As technology advances, a portion of our population cannot help but react with panic. Throughout our human history, as technology grows, so to has our fear as to where this technology will take us. This fear has taken hold through each and every stage of the industrial revolution. Fears such that, the alphabet will wipe away our memories, the telegraph will stop us from remembering how to write in full sentences. But the closer the technology resembles us humans, as in robotics and artificial intelligence, the greater is our fear. Yet if we build robots in the image that we wish for us to be, then the future of technology is sure to be an exciting one.
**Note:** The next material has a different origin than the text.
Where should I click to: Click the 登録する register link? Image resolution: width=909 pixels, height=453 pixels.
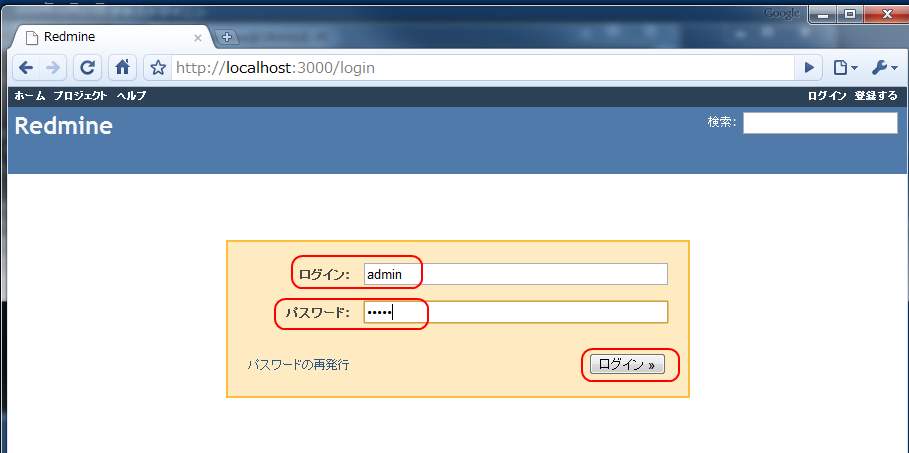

Computers can only answer questions posed by the humans who programmed them. So it is up to humans to ask the truly important questions. Is it possible for machines to make better decisions than humans? Several top tech company CEO’s have advised about the concerns they have about the singularity. But now there is a new idea, called the multiplicity, in which diverse groups of humans work together with diverse groups of machines, with the goal to ultimately be making the very best decisions. Computers and machines have the advantage over humans in their speed and precision. We rely on them in our everyday lives, with things like pace makers and auto pilot systems. And now many Institutions studying computer science are putting the emphasis on machines that can learn, when conducting their research. Recent research has shown that a group of machines is capable of making much better decisions than one machine making the decision by itself. There are millions of robots working in factories all over the world, yet we have none in our homes. This is because of Moravec’s Paradox, which is the idea that, what is very difficult for humans to do is very easy for robots, but what is very hard for robots to do, is very easy for humans. Outside of a factory, a robots function is uncertain. This uncertainty is very hard for robots to deal with. But robots can cope with this uncertainty by using spacial probability distributions, and statistical learning to maximize expected utility. But this requires enormous computation. Yet this can be resolved by using remote processors in the cloud, and it allows robots to share information, and as a result, the robots become smarter. This is referred to as Cloud Robotics.
As technology shifts from cloud computing, to social networks, to mobile networks, to data science and artificial intelligence, in which we moved from systems of record to systems of engagement, but none of these will remain in place unless they are trusted by the public.